§ **Your task**:
Recast the entries from the line containing "Expand the test overview with EXPAND" through the line containing "click(1218, 149)" as a Markdown table with the columns Row and Line, skipping any blank lines. Leave the pictures out of the table.

§ **Input**:
━━━
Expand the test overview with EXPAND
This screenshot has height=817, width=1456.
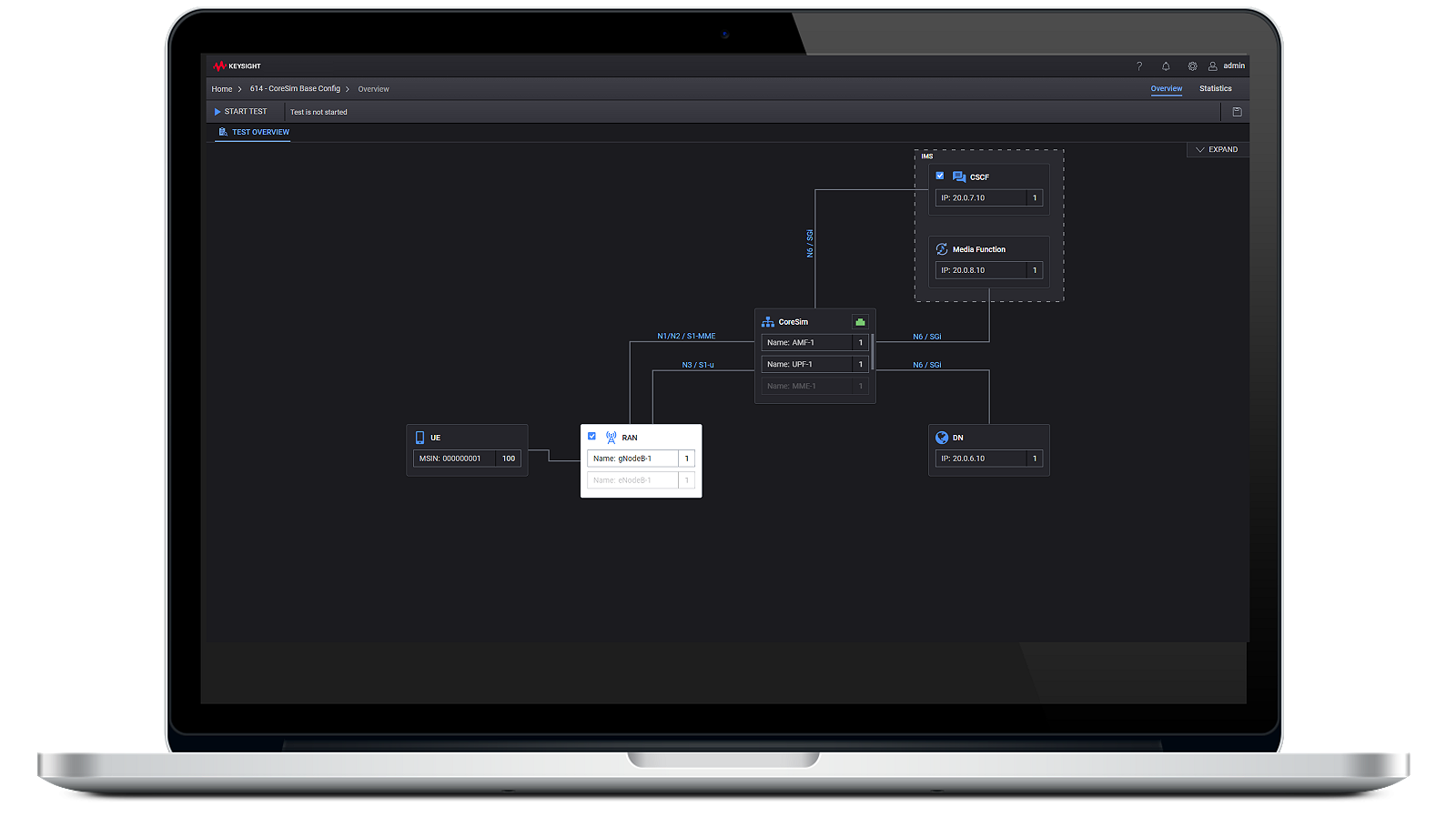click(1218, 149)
━━━
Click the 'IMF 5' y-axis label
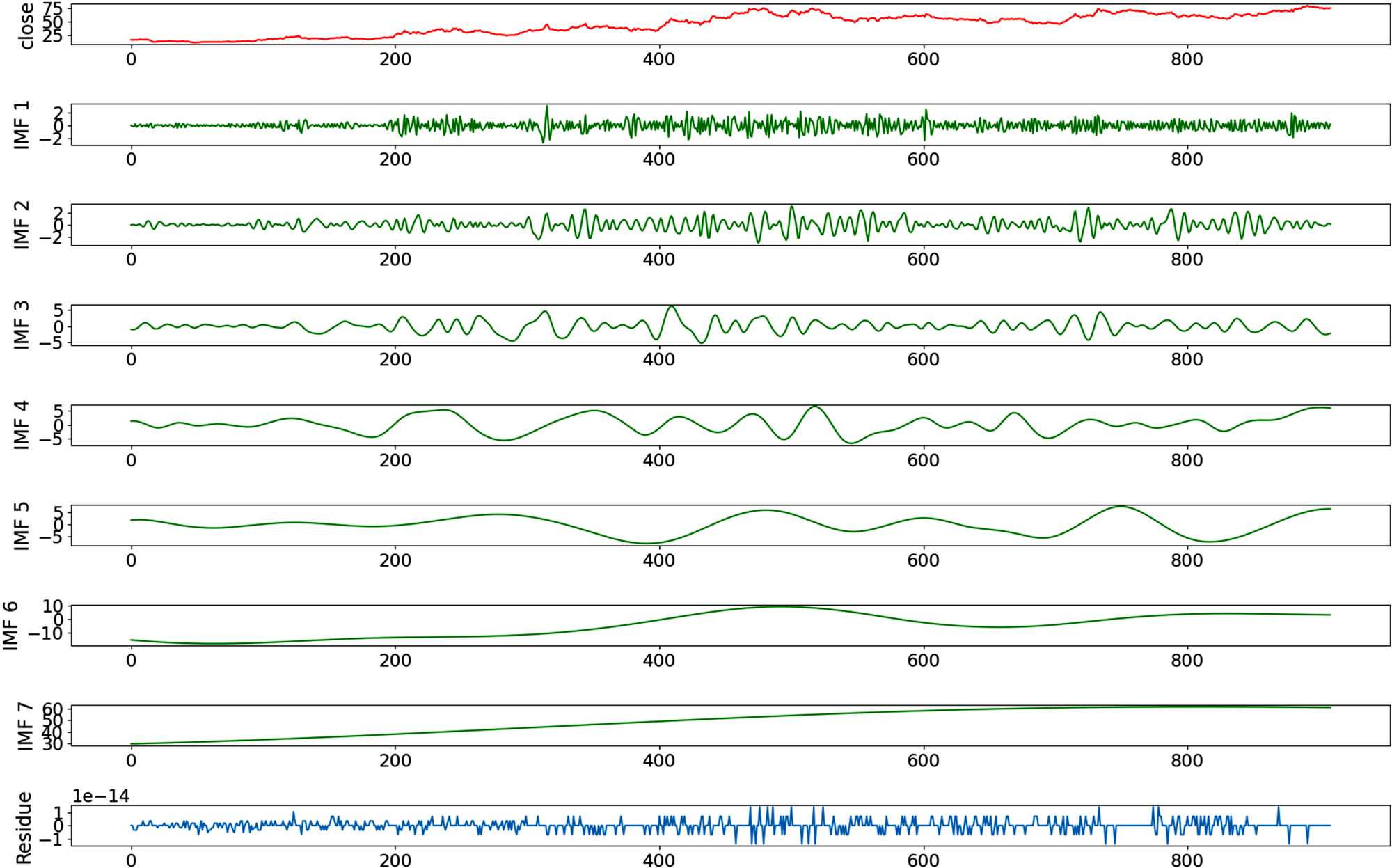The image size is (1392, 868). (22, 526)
━━━
§ **Solution for this task**:
| Row | Line |
|---|---|
| 1 | Expand the test overview with EXPAND |
| 2 | This screenshot has height=817, width=1456. |
| 3 | click(1218, 149) |